Nucléaire: la réforme décriée de la sûreté proche de son adoption finale au Parlement
Poussée par l'exécutif, la réforme controversée de la sûreté nucléaire a franchi mardi le principal obstacle qui se dressait encore sur son chemin parlementaire, avec un vote favorable à l'Assemblée nationale, augurant d'une adoption définitive dans la soirée au Sénat.
La fusion du gendarme du nucléaire, l'ASN, avec l'expert technique du secteur, l'IRSN, a été validée par 340 voix contre 173, avec le soutien du camp présidentiel, de la droite et celui, cette fois, du Rassemblement national, qui s'y était opposé le mois dernier en première lecture.
Les députés se prononçaient sur un texte de compromis scellé entre des représentants de l'Assemblée et du Sénat pour cette réforme qui, selon ses détracteurs, risque de provoquer une "désorganisation" du système et jeter le doute sur l'indépendance des décisions de la future entité unique.
Si le feu vert final du Sénat, attendu dans la soirée, fait peu de doute, le vote à l’Assemblée semblait plus incertain, les députés n'ayant adopté le projet de loi qu'avec 260 voix contre 259 le mois dernier.
Mais le suspense était retombé d'un cran mardi avant même la séance, le Rassemblement national ayant annoncé son intention d'apporter cette fois son soutien. "Même si le texte reste imparfait", la réforme "permettra d'accélérer la construction de nouveaux réacteurs", a déclaré à l'AFP le député RN Nicolas Dragon.
- "Girouettes" -
Ce changement de pied a en tout cas affaibli le camp des opposants, composé des groupes de gauche, qu'ils soient pro ou antinucléaires, et des indépendants de Liot.
"C'est catastrophique ou très éclairant sur votre incompétence", a lancé au RN le député Liot Benjamin Saint-Huile, qualifiant ses membres de "girouettes".
En face, la réforme a été largement soutenue par la majorité présidentielle - malgré des voix dissidentes - avec l'appui, outre le RN, de la plupart des députés Les Républicains (LR, droite).
Ce texte prévoit la création en 2025 d'une Autorité de sûreté nucléaire et de radioprotection (ASNR), issue du rapprochement de l'Autorité de sûreté nucléaire (ASN) et de l'Institut de radioprotection et de sûreté nucléaire (IRSN), qui emploient respectivement environ 530 et 1.740 agents.
Le gouvernement estime que la fin d'un système dual permettra de "fluidifier" le secteur en réduisant les délais d'expertise et d'autorisation d'installations.
Il s'agit de "répondre dans les meilleures conditions aux défis de la relance de la filière nucléaire et de donner les moyens de faire face aux défis industriels et énergétiques sans précédent qui se présentent à nous", a fait valoir le ministre de l'Industrie Roland Lescure.
Les opposants alertent en revanche sur une possible perte d'indépendance des experts et de transparence.
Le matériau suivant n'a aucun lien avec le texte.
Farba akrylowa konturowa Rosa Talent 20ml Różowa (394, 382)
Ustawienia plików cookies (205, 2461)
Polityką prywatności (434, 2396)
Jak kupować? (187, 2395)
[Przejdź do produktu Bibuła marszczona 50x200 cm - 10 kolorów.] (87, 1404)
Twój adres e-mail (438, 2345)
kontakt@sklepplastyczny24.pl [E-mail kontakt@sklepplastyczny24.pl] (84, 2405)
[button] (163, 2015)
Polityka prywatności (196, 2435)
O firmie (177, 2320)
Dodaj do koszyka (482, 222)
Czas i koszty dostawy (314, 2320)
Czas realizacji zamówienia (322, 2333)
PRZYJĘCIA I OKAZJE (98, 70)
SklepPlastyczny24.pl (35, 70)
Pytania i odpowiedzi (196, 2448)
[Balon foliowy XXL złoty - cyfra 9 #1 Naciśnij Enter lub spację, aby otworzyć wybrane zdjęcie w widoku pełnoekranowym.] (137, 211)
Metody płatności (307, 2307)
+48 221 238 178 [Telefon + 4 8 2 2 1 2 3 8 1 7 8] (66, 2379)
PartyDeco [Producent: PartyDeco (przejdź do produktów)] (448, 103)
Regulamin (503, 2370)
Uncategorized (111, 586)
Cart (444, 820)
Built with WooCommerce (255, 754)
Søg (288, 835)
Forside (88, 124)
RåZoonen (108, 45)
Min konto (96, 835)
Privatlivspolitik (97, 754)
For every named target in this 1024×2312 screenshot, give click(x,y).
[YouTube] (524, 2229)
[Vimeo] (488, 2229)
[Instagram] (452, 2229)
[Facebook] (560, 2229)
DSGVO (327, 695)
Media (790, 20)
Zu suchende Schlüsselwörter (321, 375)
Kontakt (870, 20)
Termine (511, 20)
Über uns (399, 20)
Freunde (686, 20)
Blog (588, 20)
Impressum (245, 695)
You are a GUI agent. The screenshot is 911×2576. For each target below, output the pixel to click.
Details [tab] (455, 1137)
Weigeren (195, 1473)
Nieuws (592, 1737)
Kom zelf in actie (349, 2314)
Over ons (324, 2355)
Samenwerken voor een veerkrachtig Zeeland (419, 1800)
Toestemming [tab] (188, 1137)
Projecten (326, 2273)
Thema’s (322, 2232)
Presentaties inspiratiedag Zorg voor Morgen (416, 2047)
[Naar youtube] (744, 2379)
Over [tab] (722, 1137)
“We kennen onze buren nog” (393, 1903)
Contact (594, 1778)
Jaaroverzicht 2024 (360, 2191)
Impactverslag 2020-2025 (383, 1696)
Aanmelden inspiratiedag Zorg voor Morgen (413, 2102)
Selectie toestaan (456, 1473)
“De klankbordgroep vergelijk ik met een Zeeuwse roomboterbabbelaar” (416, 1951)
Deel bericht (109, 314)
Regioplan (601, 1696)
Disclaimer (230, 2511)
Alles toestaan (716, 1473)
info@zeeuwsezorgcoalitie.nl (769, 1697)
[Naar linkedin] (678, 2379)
Le projet, auquel s'opposent nombre d'élus, d'ingénieurs et d'associations, a aussi provoqué l'ire des syndicats des deux entités.
Dans la rue pour une huitième fois mardi, les salariés de l'IRSN ont appelé les députés à s'y opposer. "Votez non!", ont scandé plusieurs centaines de manifestants à proximité de l'Assemblée. "IRSN démantelé, sûreté en danger ", "mariage forcé, accident assuré", lisait-on sur les panneaux dans le cortège.
Motif d'espoir pour les syndicats, l'article-clé de la réforme avait été rejeté en commission début mars à l'Assemblée avant d'être rétabli en séance. Un an plus tôt, c'est dans l'hémicycle qu'une coalition des oppositions avait fait barrage à la fusion en rejetant un amendement de l'exécutif à un précédent projet de loi, consacré à la relance du nucléaire.
- "Lait sur le feu" -
Le débat parlementaire "nous a prouvé une fois de plus combien ce projet ne répond à aucune justification technique ou scientifique", a estimé le député Jumel.
Le texte soumis au vote mardi est le fruit d'un compromis en commission mixte paritaire (CMP) entre sénateurs et députés.
Le rapporteur à l'Assemblée, Jean-Luc Fugit (Renaissance), a loué les nouvelles garanties apportées en CMP. L'autorité unique "sera surveillée comme le lait sur le feu", fait-il valoir, soulignant qu'elle devrait présenter son projet de règlement intérieur aux parlementaires.
Un amendement adopté en CMP prévoit par ailleurs "pour chaque dossier" une distinction entre le personnel chargé de l'expertise et celui chargé d'une décision.
Mais, déplore la députée socialiste Anna Pic, "un même agent pourrait intervenir en tant qu’expert sur un dossier une semaine, puis prendre la casquette de décisionnaire la semaine suivante sur un autre", "on va confondre la décision et l'expertise".